Start SOURCE EXCERPT
Rules
A guide to writing Rules
Think of rules as the Standard Operating Procedures (SOPs) for your AI assistant. While your knowledge gives the facts, rules decide when and how those facts should be delivered to a customer. A well-written rule acts like a traffic signal: it spots a specific type of question, checks the reservation details, and then directs the AI to send the right response - clearly and consistently.
The guide below shows you the core rule patterns and simple techniques to keep every rule laser-focused on helping your guests.
How to Write Effective Rules
Rules tell the AI how to answer the customer, not what internal actions to perform. Each rule starts with a short trigger line:
When a guest asks … if … then …
Below are the main patterns you can use:
Pattern
Description
When to use
Single If‑Then (Binary Rule)
One condition, one response.
Simple, clear‑cut scenarios.
End SOURCE EXCERPT
Start DATA BLOCK
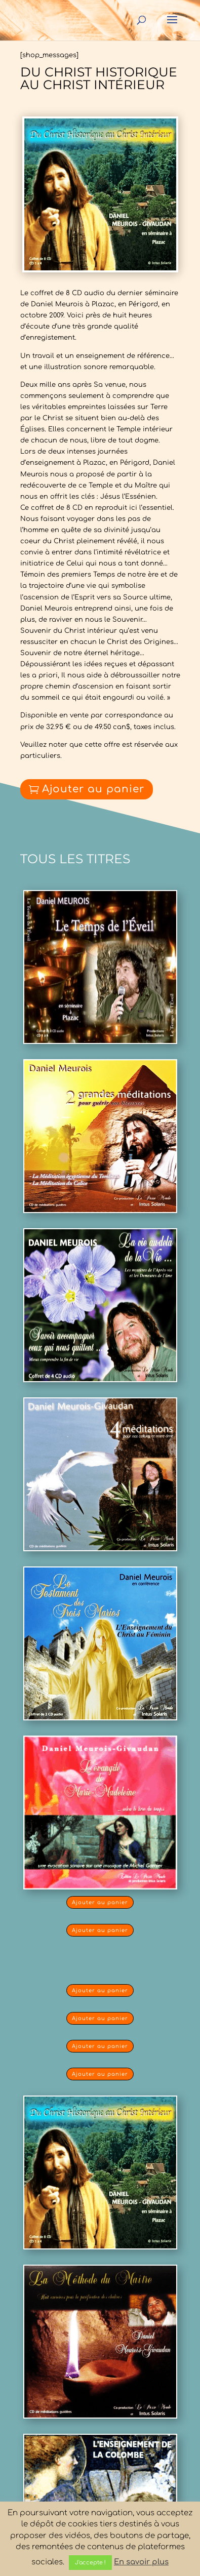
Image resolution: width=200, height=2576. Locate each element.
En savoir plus (141, 2562)
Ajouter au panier (93, 789)
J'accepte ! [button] (90, 2562)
End DATA BLOCK
THE TASKS:
a) Rewrite the paragraph of the rule-writing guide that starts with "Think of rules as" as a short bulleted list, keeping its main facts.
b) Pick up the rule-writing guide after its last line and carry it forward a little further.
The listing that comes after the rule-writing guide is separate material with no tie to the guide.

ANSWERS TO THE PROBLEMS:
a)
- Rules are like Standard Operating Procedures (SOPs) for an AI assistant.
- Knowledge supplies the facts. Rules decide when and how those facts are given to a customer.
- A good rule works like a traffic signal: it spots a certain type of question, checks the reservation details, and tells the AI to send the right response, clearly and consistently.

b)
Multi‑Tree Rule
Several if branches beneath one trigger.
Same guest request with multiple possible conditions/outcomes.
Workflow‑Style Rule
Step‑by‑step guidance with checks in sequence.
Troubleshooting or multi‑step support flows.
Templated Response Rule
Picks a ready‑made reply template based on conditions.
Fast, consistent messaging with variables (e.g., guest name, code).
Key points
Focus on the reply. Describe what the AI should say or whether it should escalate to human not back‑office tasks.
Stay conditional. Use clear if clauses so the AI knows when to apply the rule.
Keep each rule self‑contained. No need to reference other rules.
Good vs Bad Rules
❌ Vague Condition
“If needed, let the guest check out late.”
The AI doesn’t know what “needed” means.
✅ Clear Condition
“If a guest requests late check-out and no new guest is arriving the same day, approve check-out until 13:00.”
❌ Internal Action
“If the guest reports damage, notify the operations manager and create a task.”
The AI cannot perform back-office actions.
✅ Guest-Focused Reply
“If a guest reports damage, thank them for letting you know and tell them the team has been informed and will follow up if needed.”
❌ Missing “If” Clause
“Offer a 20% discount for repeat guests.”
No context is given for when to use this.
✅ Conditional Statement
“If a guest mentions they’ve stayed before, offer a 20% discount on their next booking.**”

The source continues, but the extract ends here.